A mudança de função se deu não por causa da clavícula e sim, devido à carga de medicamentos que teve de tomar durante a recuperação. "Comecei a sentir o estômago, que foi reflexo da quantidade de medicamentos que eu tomei, inclusive um deles era com substância de formol. Fiquei com o estômago fragilizado, peguei uma bactéria (H. pylori), então, senti muita dor. Acredite que eu senti bem mais o estômago, foi bem mais doloroso do que a minha recuperação".

---+---

# ENUNCIADOS DAS TAREFAS
1. Segundo o trecho, qual foi o motivo da mudança de função? Explique também o que, de acordo com o depoimento, causou os problemas no estômago.
2. De acordo com o trecho, qual bactéria foi contraída depois que o estômago ficou fragilizado?

---+---

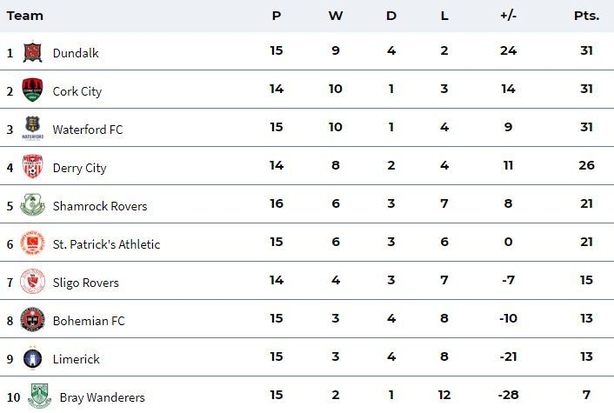
Task: Sort by the +/- column header
Action: tap(508, 16)
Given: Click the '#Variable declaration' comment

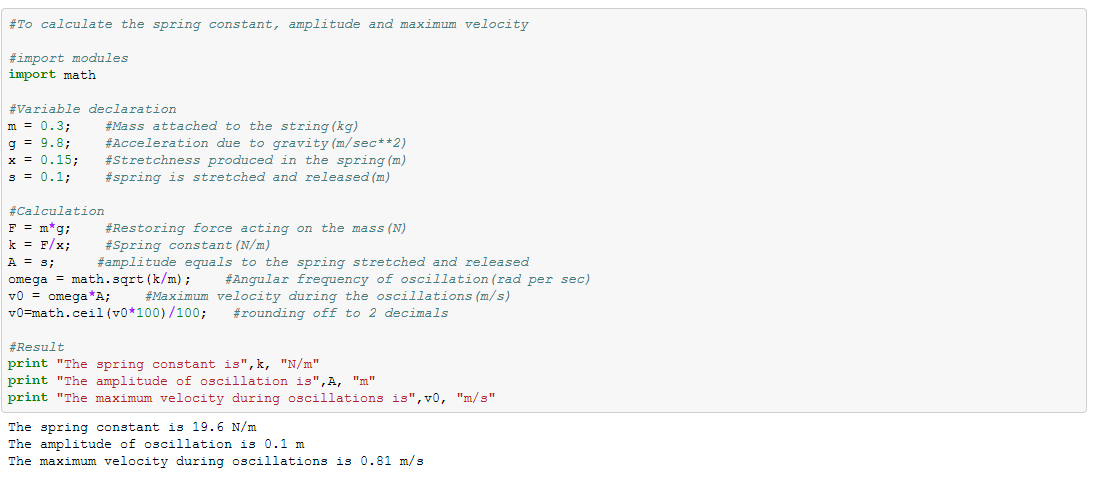Looking at the screenshot, I should tap(92, 109).
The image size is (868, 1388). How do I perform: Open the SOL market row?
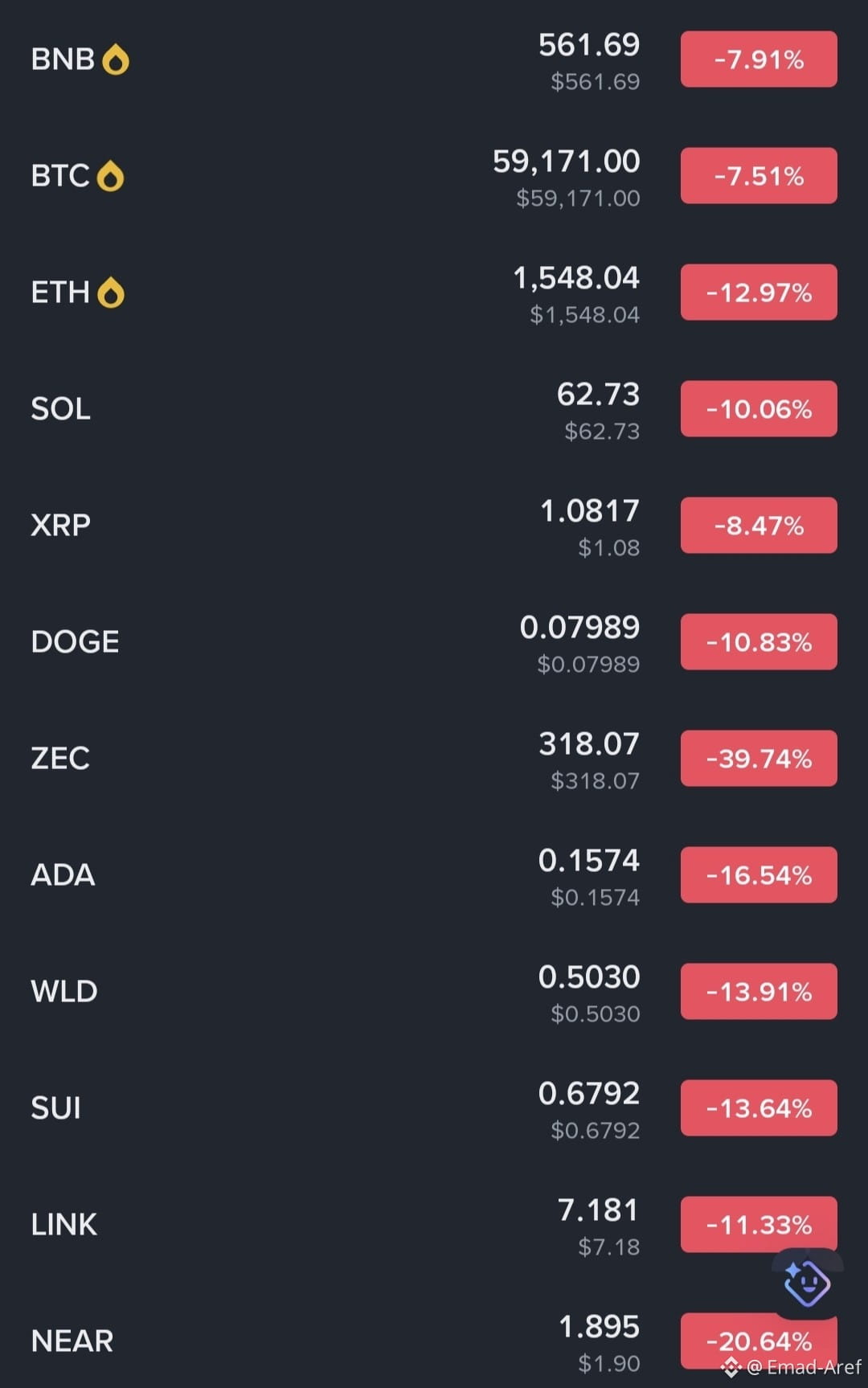click(x=434, y=409)
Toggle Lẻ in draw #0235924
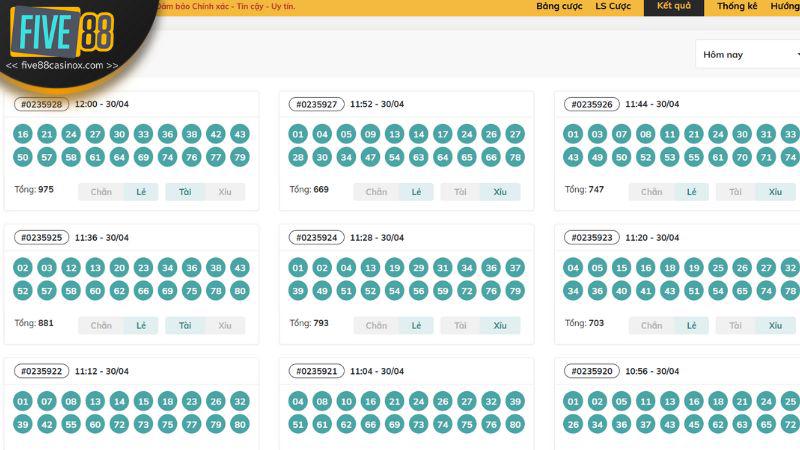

---+---

# RESPOSTAS POR TAREFA
1. A mudança de função não ocorreu por causa da clavícula, e sim pela carga de medicamentos tomados durante a recuperação. Os problemas no estômago foram reflexo da quantidade de medicamentos ingeridos, um deles com substância de formol, e isso deixou o estômago fragilizado.

2. A bactéria H. pylori.